**About this exercise**
Could you show each line of the records that contains the word "submenu"?
+++ Extracted entries
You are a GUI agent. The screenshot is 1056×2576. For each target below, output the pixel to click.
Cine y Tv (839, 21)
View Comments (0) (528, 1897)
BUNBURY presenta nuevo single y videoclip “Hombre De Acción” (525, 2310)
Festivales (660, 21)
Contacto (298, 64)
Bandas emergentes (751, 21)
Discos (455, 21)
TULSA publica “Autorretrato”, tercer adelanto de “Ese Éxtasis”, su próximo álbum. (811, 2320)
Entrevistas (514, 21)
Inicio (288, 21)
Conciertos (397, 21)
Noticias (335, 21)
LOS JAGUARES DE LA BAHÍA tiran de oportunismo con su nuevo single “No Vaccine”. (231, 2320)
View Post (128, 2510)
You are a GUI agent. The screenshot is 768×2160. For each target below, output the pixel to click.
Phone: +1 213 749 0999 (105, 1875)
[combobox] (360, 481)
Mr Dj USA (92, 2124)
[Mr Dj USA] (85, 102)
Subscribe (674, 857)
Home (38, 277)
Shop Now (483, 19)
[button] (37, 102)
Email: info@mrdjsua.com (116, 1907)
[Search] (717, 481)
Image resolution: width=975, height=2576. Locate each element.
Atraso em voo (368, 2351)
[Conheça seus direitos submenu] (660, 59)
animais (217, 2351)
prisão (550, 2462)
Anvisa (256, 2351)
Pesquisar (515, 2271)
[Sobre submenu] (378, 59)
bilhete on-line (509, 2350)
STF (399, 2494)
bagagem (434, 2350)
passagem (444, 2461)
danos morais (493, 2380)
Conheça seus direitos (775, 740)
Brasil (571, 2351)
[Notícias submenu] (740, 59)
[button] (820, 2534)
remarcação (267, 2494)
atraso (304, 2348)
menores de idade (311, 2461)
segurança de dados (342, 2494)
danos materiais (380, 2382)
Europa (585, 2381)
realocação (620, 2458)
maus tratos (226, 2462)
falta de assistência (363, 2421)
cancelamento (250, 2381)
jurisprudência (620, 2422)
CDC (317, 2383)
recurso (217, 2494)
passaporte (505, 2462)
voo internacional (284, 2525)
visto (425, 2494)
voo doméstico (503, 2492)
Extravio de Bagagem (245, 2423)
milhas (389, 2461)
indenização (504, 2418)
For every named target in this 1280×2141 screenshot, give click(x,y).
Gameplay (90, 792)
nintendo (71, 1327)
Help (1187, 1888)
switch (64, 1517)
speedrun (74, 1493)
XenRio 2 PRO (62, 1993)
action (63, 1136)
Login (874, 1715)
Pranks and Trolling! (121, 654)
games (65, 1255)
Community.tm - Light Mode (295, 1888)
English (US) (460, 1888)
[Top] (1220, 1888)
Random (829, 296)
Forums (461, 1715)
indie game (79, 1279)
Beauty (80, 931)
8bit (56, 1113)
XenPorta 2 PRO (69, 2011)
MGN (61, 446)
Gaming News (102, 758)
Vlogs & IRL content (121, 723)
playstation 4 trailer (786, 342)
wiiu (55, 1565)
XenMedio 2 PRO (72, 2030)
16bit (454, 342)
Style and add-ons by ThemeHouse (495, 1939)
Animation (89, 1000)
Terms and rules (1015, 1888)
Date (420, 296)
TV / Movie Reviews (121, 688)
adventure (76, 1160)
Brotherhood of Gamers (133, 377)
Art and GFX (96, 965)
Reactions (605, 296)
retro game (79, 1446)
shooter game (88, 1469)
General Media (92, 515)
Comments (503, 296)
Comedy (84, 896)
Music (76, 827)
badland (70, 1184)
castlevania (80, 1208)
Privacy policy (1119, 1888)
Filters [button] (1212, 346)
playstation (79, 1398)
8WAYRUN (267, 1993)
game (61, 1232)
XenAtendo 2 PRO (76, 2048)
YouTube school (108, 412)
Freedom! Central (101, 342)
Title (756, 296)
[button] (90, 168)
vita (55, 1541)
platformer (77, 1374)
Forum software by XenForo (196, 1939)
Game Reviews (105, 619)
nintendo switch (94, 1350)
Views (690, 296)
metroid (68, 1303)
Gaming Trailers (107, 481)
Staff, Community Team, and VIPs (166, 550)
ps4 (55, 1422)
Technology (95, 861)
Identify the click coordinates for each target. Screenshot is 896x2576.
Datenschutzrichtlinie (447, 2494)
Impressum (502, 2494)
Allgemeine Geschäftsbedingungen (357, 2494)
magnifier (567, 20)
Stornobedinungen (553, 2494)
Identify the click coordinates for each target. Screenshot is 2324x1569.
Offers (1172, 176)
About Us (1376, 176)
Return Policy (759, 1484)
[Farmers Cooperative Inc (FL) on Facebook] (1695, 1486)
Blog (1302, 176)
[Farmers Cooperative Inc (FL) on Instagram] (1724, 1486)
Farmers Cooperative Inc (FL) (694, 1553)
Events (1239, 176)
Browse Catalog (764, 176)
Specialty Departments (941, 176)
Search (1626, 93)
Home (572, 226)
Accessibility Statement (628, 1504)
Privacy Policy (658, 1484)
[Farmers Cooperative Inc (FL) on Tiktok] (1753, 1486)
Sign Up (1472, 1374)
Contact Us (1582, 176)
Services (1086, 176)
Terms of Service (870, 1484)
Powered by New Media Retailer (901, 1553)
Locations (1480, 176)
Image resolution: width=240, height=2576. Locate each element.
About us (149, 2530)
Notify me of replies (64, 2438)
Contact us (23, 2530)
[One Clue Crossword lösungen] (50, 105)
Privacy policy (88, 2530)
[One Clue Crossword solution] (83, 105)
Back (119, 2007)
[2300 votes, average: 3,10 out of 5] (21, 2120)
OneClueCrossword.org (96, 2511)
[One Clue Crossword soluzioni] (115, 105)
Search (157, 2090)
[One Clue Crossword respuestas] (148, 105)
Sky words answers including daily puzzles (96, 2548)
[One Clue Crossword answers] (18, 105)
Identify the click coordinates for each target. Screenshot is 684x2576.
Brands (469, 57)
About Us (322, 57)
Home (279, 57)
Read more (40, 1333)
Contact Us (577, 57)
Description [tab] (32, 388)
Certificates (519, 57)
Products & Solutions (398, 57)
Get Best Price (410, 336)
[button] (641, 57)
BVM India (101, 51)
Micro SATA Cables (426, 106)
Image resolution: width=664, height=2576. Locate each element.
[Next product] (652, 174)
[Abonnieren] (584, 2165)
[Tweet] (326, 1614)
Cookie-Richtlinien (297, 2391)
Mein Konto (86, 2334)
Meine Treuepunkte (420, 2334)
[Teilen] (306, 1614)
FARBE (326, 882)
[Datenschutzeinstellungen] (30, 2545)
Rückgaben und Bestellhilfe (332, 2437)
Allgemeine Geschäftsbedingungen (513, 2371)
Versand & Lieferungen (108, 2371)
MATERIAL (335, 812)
++++++
**Response area**
[Conheça seus direitos submenu] (660, 59)
[Sobre submenu] (378, 59)
[Notícias submenu] (740, 59)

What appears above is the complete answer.